Marseille. Fragments d’une ville de Sylvain Maestraggi
La ville, loin des clichés
Depuis des années, Sylvain Maestraggi arpente les chemins sinueux urbains et paysagers de la cité phocéenne. Il en a tiré Marseille. Fragments d’une ville, un livre sans effets de style alourdissants ni noirceur superfétatoire, où apparaît la ville réelle telle qu’il l’a lui-même vue et ressentie.
Une déambulation photographique sans guide ni jalons, comme pour nous immerger dans la peau d’un promeneur. Telle pourrait être l’invitation implicite à laquelle semble convier le livre de Sylvain Maestraggi.
Imprimé notamment grâce à un appel de fonds réussi via la plateforme KissKissBankBank, cet ouvrage est en quelque sorte un condensé du millier de clichés de la cité portuaire dont dispose à ce jour le photographe. Il a eu la présence d’esprit d’aller piocher dans cette masse iconographique issue des multiples parcours effectués au fil du temps à travers les reliefs dont Marseille recèle comme peut-être aucune autre grande ville française. Au fil des pages couvrant la période 1996-2012, on trouve un regard attaché à capter la spontanéité visuelle recelée par les espaces urbains délaissés, les paysages souvent chaotiques et les habitants d’une ville diverse.
« J’ai monté ce livre comme on travaillerait sur un film dans lequel les images résonnent les unes avec les autres. Il s’agit d’une récit visuel par lequel on apprendrait à se perdre à travers des scènes que l’on ne s’attendrait pas à voir », explique l’artiste. D’où l’absence délibérée et assumée de contenus écrits qui procureraient des éléments de contexte, mis à part une courte citation de l’écrivain et philosophe allemand Walter Benjamin. Pas de légendes non plus, si ce n’est un petit paragraphe à la fin de l’ouvrage, énumérant quarante-et-un endroits de Marseille dont le prononcé sonore lui apparaît « évocateur, contrairement à certains intitulés atroces de lieux que l’on peut trouver par exemple en Île-de-France. »
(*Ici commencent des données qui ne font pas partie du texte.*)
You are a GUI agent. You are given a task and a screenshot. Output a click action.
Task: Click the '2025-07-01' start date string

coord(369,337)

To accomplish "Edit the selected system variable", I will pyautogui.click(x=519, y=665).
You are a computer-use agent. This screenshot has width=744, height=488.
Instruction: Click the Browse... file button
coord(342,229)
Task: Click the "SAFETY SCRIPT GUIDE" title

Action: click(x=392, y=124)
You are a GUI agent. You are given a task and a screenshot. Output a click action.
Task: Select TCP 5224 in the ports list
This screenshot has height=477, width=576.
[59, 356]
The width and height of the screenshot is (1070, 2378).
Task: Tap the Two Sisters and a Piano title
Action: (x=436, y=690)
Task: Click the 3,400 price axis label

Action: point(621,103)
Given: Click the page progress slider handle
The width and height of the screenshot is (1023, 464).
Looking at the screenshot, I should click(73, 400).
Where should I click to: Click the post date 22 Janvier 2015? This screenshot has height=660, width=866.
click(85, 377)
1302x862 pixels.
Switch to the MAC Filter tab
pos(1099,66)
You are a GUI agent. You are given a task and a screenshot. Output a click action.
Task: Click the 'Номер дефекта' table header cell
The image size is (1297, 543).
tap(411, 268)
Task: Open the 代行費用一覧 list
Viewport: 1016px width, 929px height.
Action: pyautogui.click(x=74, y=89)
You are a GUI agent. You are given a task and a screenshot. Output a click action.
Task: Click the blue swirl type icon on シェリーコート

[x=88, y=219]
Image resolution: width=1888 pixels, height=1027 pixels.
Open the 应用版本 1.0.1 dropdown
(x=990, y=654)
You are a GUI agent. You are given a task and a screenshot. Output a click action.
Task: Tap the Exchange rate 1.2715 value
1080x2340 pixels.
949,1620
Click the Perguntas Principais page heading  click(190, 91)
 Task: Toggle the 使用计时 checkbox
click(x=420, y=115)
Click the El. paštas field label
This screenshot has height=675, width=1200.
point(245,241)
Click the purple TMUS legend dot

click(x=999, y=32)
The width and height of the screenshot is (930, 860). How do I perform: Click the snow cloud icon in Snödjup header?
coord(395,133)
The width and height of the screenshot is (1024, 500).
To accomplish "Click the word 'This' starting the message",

Il nous fait ainsi percevoir la ville telle qu’il l’a vue et ressentie. Non pas magnifiée pour les brochures touristiques destinées aux croisiéristes, mais une cité avec « un côté déglingué, à la fois en ruine et en construction permanente. » Cadran de porte ou de paroi intérieure posé sur un rivage rocheux comme sorti de nulle part, immense pont autoroutier rendant ridicules les immeubles d’habitations qui le côtoient, non-sens total du quartier de la Major et du J4 bien avant les restructurations pour accueillir le MuCEM…
Sans effets de style alourdissants ni noirceur superfétatoire, le recueil plutôt humble de Sylvain Maestraggi nous livre une cité phocéenne maintes fois restructurée et pourtant constamment déstructurée, où tout serait presque possible sans jamais l’être pleinement.